→ Prompt A
List every attorney named in the court opinion below.
→ Prompt B
According to the court opinion below, on what date did the accident happen?
→ Prompt C
Quote the court opinion below from "CASE NO. 1D15-2767" down to "Tallahassee, for Appellant.".

→ Study text
--------------------------------------------------

IN THE DISTRICT COURT OF APPEAL
FIRST DISTRICT, STATE OF FLORIDA
THOMAS BECK,
NOT FINAL UNTIL TIME EXPIRES TO
Appellant, FILE MOTION FOR REHEARING AND
DISPOSITION THEREOF IF FILED
v.
CASE NO. 1D15-2767
MMI DINING SYSTEMS/
MONTVERDE
ACADEMY/TRAVELERS
INSURANCE COMPANY,
Appellees.
___________________________/
Opinion filed December 31, 2015.
An appeal from an order of the Judge of Compensation Claims.
W. James Condry, II, Judge.
Date of Accident: September 4, 2013.
Charles H. Leo of Charles H. Leo, P.A., Orlando, and Richard W. Ervin, III, of Fox
& Loquasto, P.A., Tallahassee, for Appellant.
Justin R. Crum of the Law Office of Jack D. Evans, Orlando, and Steven H. Preston
of Hicks, Porter, Ebenfeld & Stein, P.A., Miami, for Appellees.
RAY, J.
In this workers’ compensation case, Claimant appeals a ruling of the Judge of
Compensation Claims (JCC) that denies him temporary indemnity benefits.

--------------------------------------------------

→ Dataset excerpt
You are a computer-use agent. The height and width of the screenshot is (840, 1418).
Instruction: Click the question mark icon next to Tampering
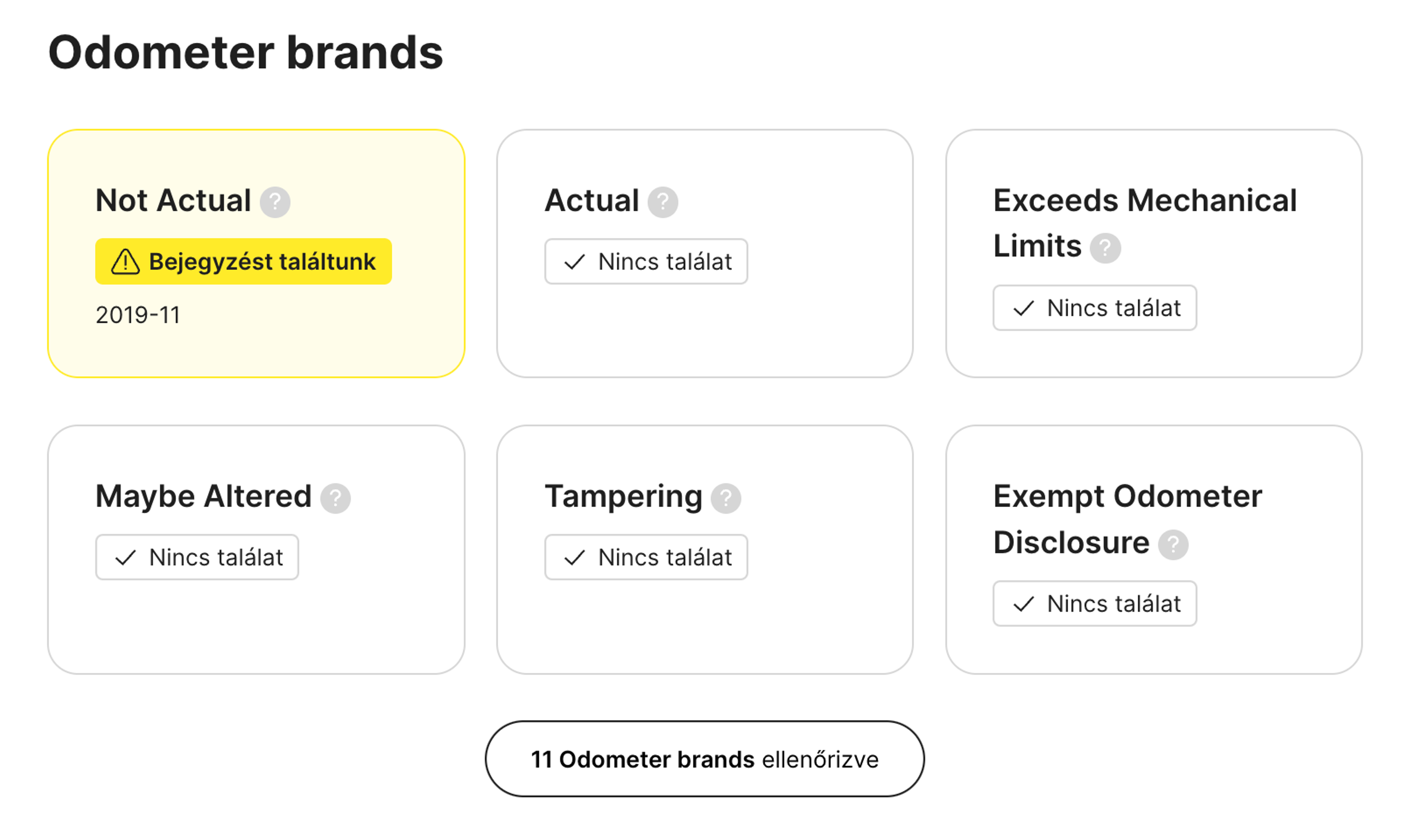(726, 498)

--------------------------------------------------

→ Exercise response A
Charles H. Leo
Richard W. Ervin, III
Justin R. Crum
Steven H. Preston

→ Exercise response B
September 4, 2013.

→ Exercise response C
CASE NO. 1D15-2767
MMI DINING SYSTEMS/
MONTVERDE
ACADEMY/TRAVELERS
INSURANCE COMPANY,
Appellees.
___________________________/
Opinion filed December 31, 2015.
An appeal from an order of the Judge of Compensation Claims.
W. James Condry, II, Judge.
Date of Accident: September 4, 2013.
Charles H. Leo of Charles H. Leo, P.A., Orlando, and Richard W. Ervin, III, of Fox
& Loquasto, P.A., Tallahassee, for Appellant.